== ARTICLE ==

Hardware doesn’t become obsolete. Someone decides it is.
In 2022, Sonos pushed a software update that permanently degraded its older speakers, hardware that worked perfectly the day before. Not a technical necessity. A choice. Pay for new hardware or accept a worse product you already bought.
Two years later, a mandatory app rewrite silently removed dozens of features overnight. Same hardware. Same network. Alarms gone. Local library, gone. The product you bought runs on software you don’t control, updated on a schedule you didn’t choose.
And it’s not always a software update. A Marantz A/V receiver from 2012 still plays, still amplifies, still has its web radio menu — but the directory service behind it now charges a yearly fee to add a single station. A PURE Evoke radio became a dumb radio overnight when its directory was shut down. The hardware never broke. The backend did, on purpose.
Every mandatory account to stream audio inside your own home is a lock you didn’t choose. Every €60/year subscription for Bluetooth, a 25-year-old protocol, is a rent on something you already own. Every dropped Pi model is a device that becomes e-waste not because it stopped working, but because a roadmap said so.
Every streaming session has become data, to be collected, profiled, monetized. It’s not a side effect, it’s their model. For the entire lifetime of your device.
odio is a refusal. Not of progress, but of the model where someone else holds the keys to what you own and use that to steal and sell your data. A DAC plugged into a thirty-year-old amp, a Pi bought last decade, still running in 2026 because every layer is replaceable, every protocol is open, and nothing in the stack depends on a company staying alive or benevolent. That same hardware now speaks AirPlay, Spotify Connect, Tidal, and talks to Home Assistant through an API that didn’t exist two months ago. Free software is not just a philosophy here. It is the engineering condition for durability and sustainable hardware, and the only foundation on which you can keep building without starting over.
Keeping a 10+ yo board alive in 2026 is not nostalgia. The most sustainable device is the one already manufactured.
odio exists because the tools it depends on — MPD, PulseAudio, Shairport Sync, Snapcast, upmpdcli — were built by people who chose openness. The same deal applies here.
Every line is readable. Every binary is reproducible. Bug reports, patches, and opinionated configuration choices are all welcome.

===
== SOURCE EXCERPT ==

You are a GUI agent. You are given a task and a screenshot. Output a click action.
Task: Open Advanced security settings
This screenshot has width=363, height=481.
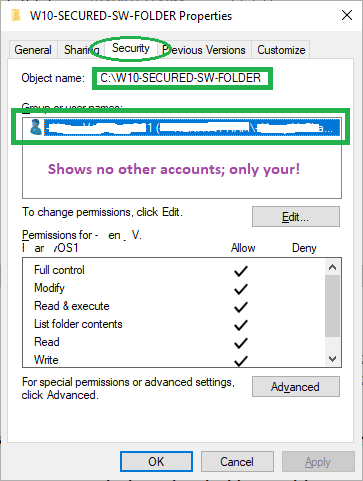tap(296, 387)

===

Repeat word for word everything in the piece on hardware obsolescence from "Hardware doesn’t become" down to "you already bought.".

Hardware doesn’t become obsolete. Someone decides it is.
In 2022, Sonos pushed a software update that permanently degraded its older speakers, hardware that worked perfectly the day before. Not a technical necessity. A choice. Pay for new hardware or accept a worse product you already bought.